I need to look into a question I have about inode reference counts and a couple of other things that I don’t understand, and will get onto the test FUSE with the aim of having it ready by Friday.

I might try using the polyfuse which David pointed to as a way of understanding whether it’s a good option.

Does that sound sensible?

EDIT: I found a good description of POSIX filesystem implementation which explains how the things I’ve summarised in the POSIX topic fit together, including how inodes are created and manipulated (here) followed by the set of inode operations (here).

It’s well worth a read, and I’m wondering if it makes sense for us to try to mirror these APIs.

I suggest we try, because this will act is documentation for how things work without us having to write it, and we might also find a filesystem written in Rust that we can sit on top of this to implement our SAFE FS API, which could be a big win. Anyway, have a read and let’s try and figure out if we can do this on top of your node tree.

happybeing · August 1, 2020, 4:04pm

Just catching up on these which I’ve not answered so far…

Fair enough, I’ll just remove that suggestion, and I’ve added a note that we may implement this using existing traits such as fuse::Filesystem, and generate language bindings that match the FUSE APIs from this.

Consider all that just a placeholder (putting something there encourages readers to think about it).

As mentioned I’m starting to think about this. I keep finding holes in my knowledge and having to go look for info, so it is proving a slow start but getting there. There are several examples I could use for a framework.

What I need to do is define how it will interact with your FileTree which I’ll share as soon as I think I have somehting, or if you get there first please tell me what will work for you.

happybeing · August 2, 2020, 10:01am

@danda from your last two replies can I take it that you have a workable plan (both re UUID as perhaps G-counter, and for hard-links using refs to a list of inodes)?

I’ll assume so for now. BTW, in my search for Rust crates related to filesystems I turned up a few interesting things. The following might be useful for testing:

assert_fs - Filesystem fixtures and assertions for testing (libs.rs)
test-generator - enumerating entries according to file-system pattern and generating a test function for each entry (libs.rs)
integrity-checker - for backups and filesystems (lib.rs)

If you can do so quickly, please can you summarise the operations we will have available on the TreeCDRT so I can look into how to implement the FS APIs using them. For example, is moving a parent node an atomic API or do with have the option to move it in steps such as: 1) remove inode-A from its parent inode-B, 2) add inode-A as child of inode-C.

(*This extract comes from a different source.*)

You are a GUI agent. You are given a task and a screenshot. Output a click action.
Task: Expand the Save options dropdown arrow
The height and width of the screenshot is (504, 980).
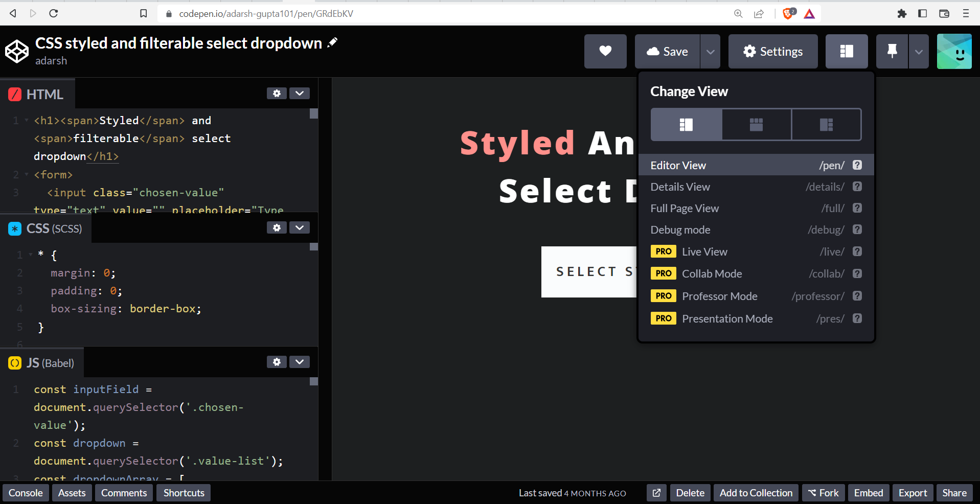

Also, what would be the operations to mutate metadata?

If you don’t have time I assume I can get them from the paper.

danda · August 2, 2020, 2:52pm

minor correction: ino(u64) as g_counter.

Currently both are untested ideas, so “hopefully workable plan” might be more accurate. I intend to experiment with them this week.

There is only one operation on a crdt-tree node. The move operation, which is atomic.

The tree-crdt move op looks like: move(parent_id, metadata, child_id). where:

parent_id and child_id are uuid.
metadata is application-defined. (FileTree will define a structure)

Logical op to move op mapping:

creation of a new node is moving a child with never before seen uuid.
creation of a root node is is moving a child to parent_id === null/none.
An unlink/delete is a move to trash.
A rename is a move to the same parent, with modified metadata. (as any metadata change)

Having only a single type of operation makes the crdt easier to reason about.

danda · August 2, 2020, 3:28pm

@happybeing an interesting aspect of the paper we will eventually need to deal with is this:

One final type of conflict that we have not discussed so far is multiple child nodes with the same parent and the same metadata. For example in a filesystem, two users could concurrently create files with the same name in the same directory. Our algorithm does not prevent such a conflict, but simply retains both child nodes. In practice, the collision would be resolved by making the filenames distinct, e.g. by appending a replica identifier to the filenames.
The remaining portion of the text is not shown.